Visité hace días con un amigo la casa de sus abuelos. Estaba cerrada y con evidentes signos de abandono, pero él conservaba vivos y nítidos los recuerdos de cuando era niño. De la charla que mantuvimos y de la impresión que me causó esta visita surge este poema.

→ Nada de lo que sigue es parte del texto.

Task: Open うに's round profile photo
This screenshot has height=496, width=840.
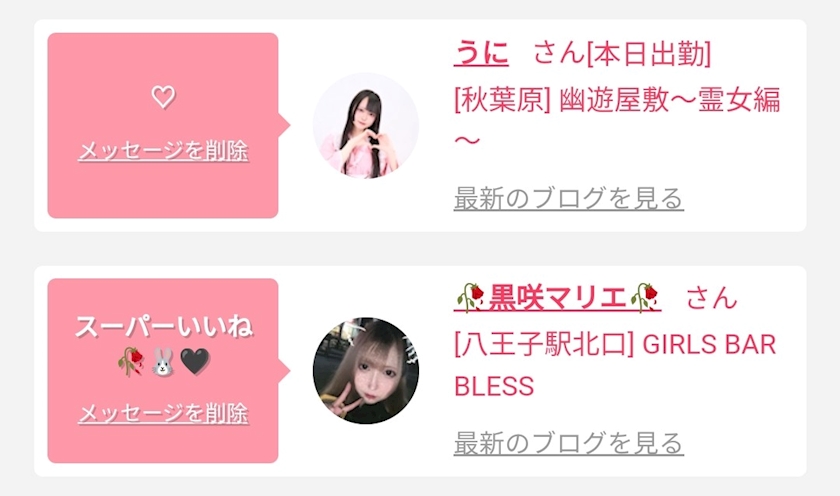Action: (x=366, y=126)
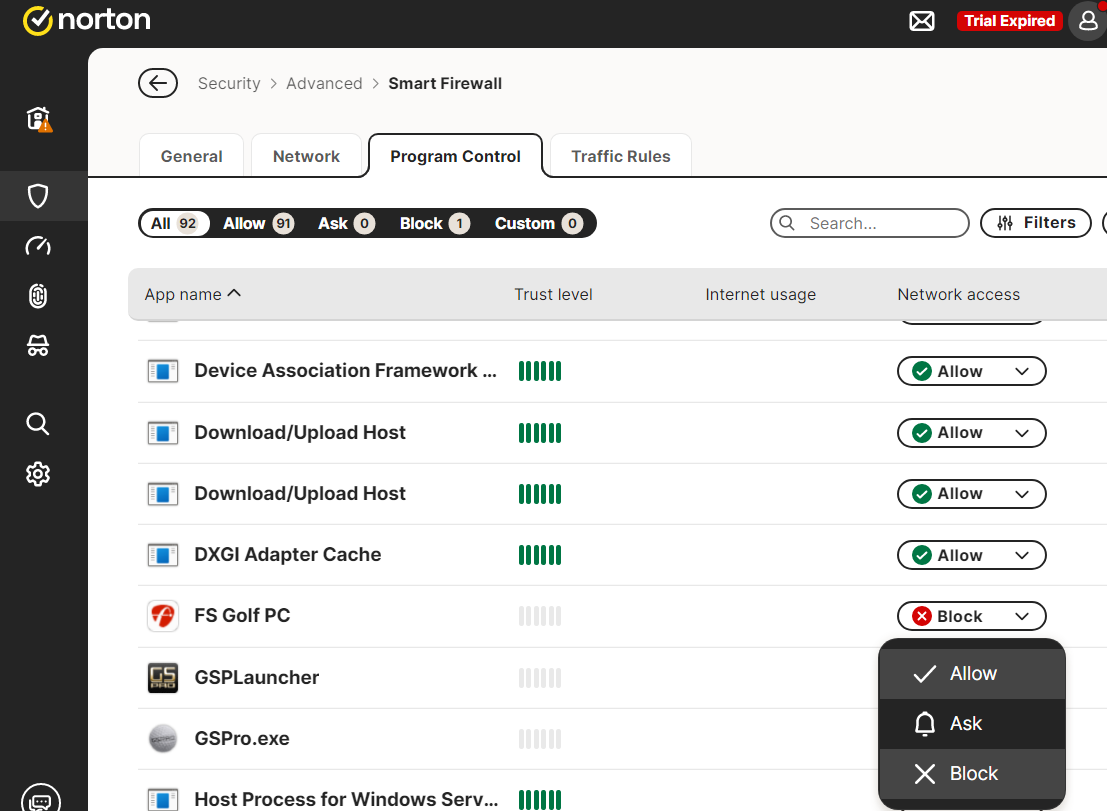
Task: Open the Security shield icon in sidebar
Action: pos(38,196)
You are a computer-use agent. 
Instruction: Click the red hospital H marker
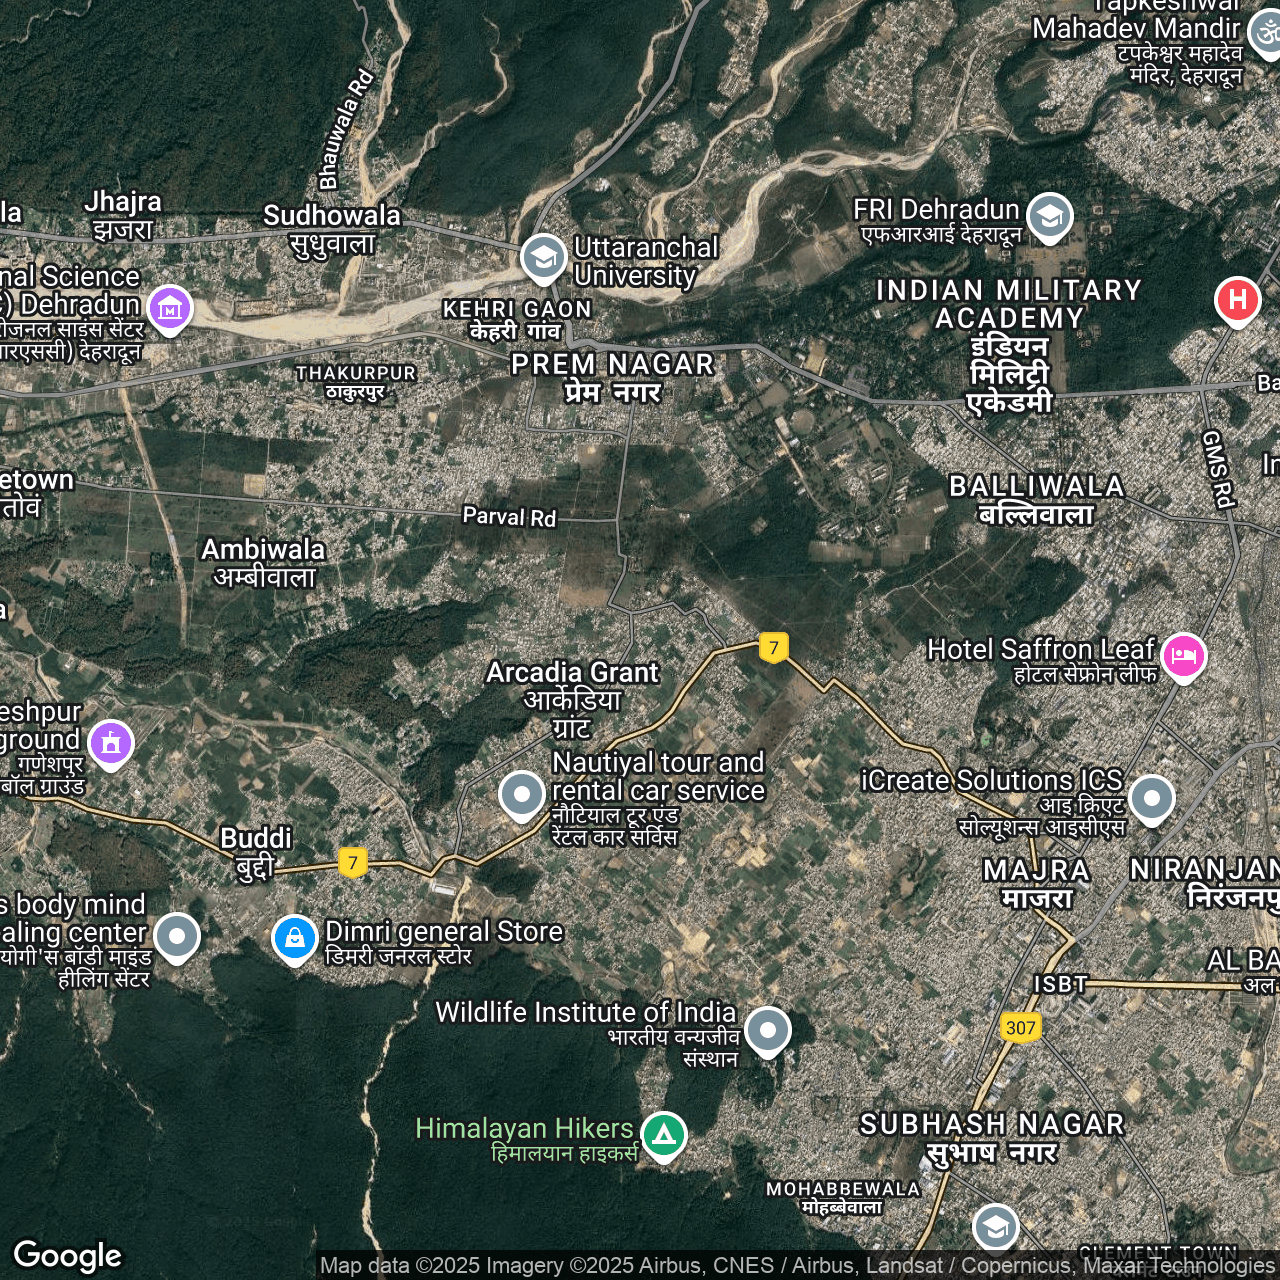(x=1237, y=300)
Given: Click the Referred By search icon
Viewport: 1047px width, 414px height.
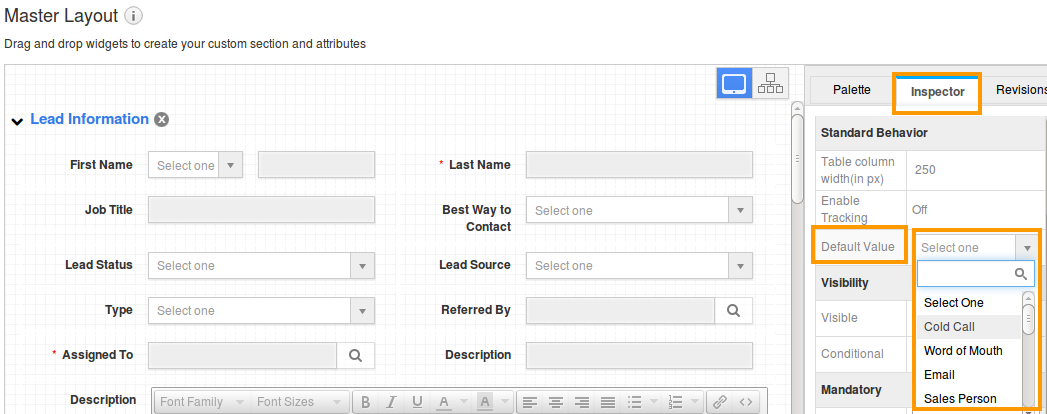Looking at the screenshot, I should tap(733, 311).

Está la vieja casa tan vacía
que hasta mi voz se da la vuelta
en sus estancias solitarias
y regresa con ecos temblorosos
a alojarse de nuevo en mi garganta.
Hay jaramagos secos en el patio
donde ayer había macetas
por cuidadosas manos cultivadas.
Una capa de polvo cubre
las fotos de los que se fueron
y alguna telaraña cuelga
en los rincones de la sala.
Sigue la luz dorada de la tarde
entrando por la puerta del poniente,
donde antaño en otros días dichosos,
refulgían los bastidores
de excelentes bordadoras.
Risas de niños iban y venían del juego
a por la jícara de chocolate
y a echarse el agua del botijo a pecho.
De aquella vida que bullía alegre
sólo quedan recuerdos.
Faltan ya los referentes
que alegraron nuestra infancia.
Cuando el sol se está poniendo me marcho.
Chirrían los goznes con el óxido
y al echar la llave
mi corazón, de par en par,
abre las puertas de sus sentimientos.